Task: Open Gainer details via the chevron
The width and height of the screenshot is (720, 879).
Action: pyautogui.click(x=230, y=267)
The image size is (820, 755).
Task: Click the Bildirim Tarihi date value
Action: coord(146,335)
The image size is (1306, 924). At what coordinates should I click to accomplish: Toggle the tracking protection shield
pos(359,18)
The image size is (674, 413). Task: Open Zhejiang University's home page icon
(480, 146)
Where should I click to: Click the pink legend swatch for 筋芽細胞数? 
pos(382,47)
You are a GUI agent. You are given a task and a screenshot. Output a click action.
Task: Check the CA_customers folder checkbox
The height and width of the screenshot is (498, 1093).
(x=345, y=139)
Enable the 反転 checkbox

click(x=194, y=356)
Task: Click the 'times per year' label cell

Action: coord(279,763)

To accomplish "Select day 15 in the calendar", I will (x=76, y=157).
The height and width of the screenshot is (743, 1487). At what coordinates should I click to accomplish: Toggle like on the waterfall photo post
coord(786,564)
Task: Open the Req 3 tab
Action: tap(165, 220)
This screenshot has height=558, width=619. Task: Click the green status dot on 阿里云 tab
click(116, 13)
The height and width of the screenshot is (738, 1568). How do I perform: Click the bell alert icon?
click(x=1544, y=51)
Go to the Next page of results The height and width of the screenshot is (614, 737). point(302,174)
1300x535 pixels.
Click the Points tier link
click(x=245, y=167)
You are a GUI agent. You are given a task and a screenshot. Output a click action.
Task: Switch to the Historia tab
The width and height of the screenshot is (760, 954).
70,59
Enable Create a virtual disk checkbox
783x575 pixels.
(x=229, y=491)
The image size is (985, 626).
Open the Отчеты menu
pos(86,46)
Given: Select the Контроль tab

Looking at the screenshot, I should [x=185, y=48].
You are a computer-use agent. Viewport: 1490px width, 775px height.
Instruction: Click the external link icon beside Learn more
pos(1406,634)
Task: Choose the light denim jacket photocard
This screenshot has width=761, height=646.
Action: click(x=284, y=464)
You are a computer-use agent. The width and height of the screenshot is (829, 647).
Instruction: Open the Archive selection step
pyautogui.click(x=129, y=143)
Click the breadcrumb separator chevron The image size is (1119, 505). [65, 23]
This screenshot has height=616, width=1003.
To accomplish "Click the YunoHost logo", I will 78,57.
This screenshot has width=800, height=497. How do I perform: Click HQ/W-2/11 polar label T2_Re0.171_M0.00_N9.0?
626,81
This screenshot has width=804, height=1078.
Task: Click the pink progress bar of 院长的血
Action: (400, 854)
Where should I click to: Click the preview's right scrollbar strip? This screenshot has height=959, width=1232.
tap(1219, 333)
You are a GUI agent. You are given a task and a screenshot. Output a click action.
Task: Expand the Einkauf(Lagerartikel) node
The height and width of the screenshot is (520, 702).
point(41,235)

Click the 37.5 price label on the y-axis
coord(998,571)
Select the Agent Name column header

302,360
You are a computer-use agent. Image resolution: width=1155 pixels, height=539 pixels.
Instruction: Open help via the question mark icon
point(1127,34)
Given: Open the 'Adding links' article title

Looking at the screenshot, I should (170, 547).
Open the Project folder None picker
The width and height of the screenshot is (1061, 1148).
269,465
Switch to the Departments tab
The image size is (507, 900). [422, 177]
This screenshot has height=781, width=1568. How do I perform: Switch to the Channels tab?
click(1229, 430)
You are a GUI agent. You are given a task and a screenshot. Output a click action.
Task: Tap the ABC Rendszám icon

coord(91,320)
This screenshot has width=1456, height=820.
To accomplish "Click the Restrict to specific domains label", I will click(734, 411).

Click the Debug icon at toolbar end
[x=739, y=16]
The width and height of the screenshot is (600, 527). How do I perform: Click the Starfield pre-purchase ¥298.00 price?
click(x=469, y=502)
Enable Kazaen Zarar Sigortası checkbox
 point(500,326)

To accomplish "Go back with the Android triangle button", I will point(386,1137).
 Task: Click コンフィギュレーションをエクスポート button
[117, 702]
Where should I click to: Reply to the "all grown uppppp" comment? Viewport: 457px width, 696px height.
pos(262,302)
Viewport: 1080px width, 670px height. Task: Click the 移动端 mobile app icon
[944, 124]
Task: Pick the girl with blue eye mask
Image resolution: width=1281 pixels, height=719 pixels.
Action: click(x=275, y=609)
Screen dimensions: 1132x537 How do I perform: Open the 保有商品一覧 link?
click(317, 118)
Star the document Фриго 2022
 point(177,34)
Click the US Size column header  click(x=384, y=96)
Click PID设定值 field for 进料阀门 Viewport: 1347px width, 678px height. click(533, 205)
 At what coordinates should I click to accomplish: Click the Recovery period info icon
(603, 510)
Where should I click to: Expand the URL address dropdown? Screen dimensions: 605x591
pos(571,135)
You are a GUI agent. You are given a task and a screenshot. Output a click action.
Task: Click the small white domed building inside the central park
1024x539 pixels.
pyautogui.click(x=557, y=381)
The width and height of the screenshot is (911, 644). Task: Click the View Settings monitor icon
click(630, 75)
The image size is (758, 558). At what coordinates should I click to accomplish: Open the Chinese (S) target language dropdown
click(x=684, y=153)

● ● ● ●

Isolate each line of the listing above that includes "with". Copy it.

* _Response for this exercise_:
To accomplish "Go back with the Android triangle button", I will point(386,1137).
Task: Pick the girl with blue eye mask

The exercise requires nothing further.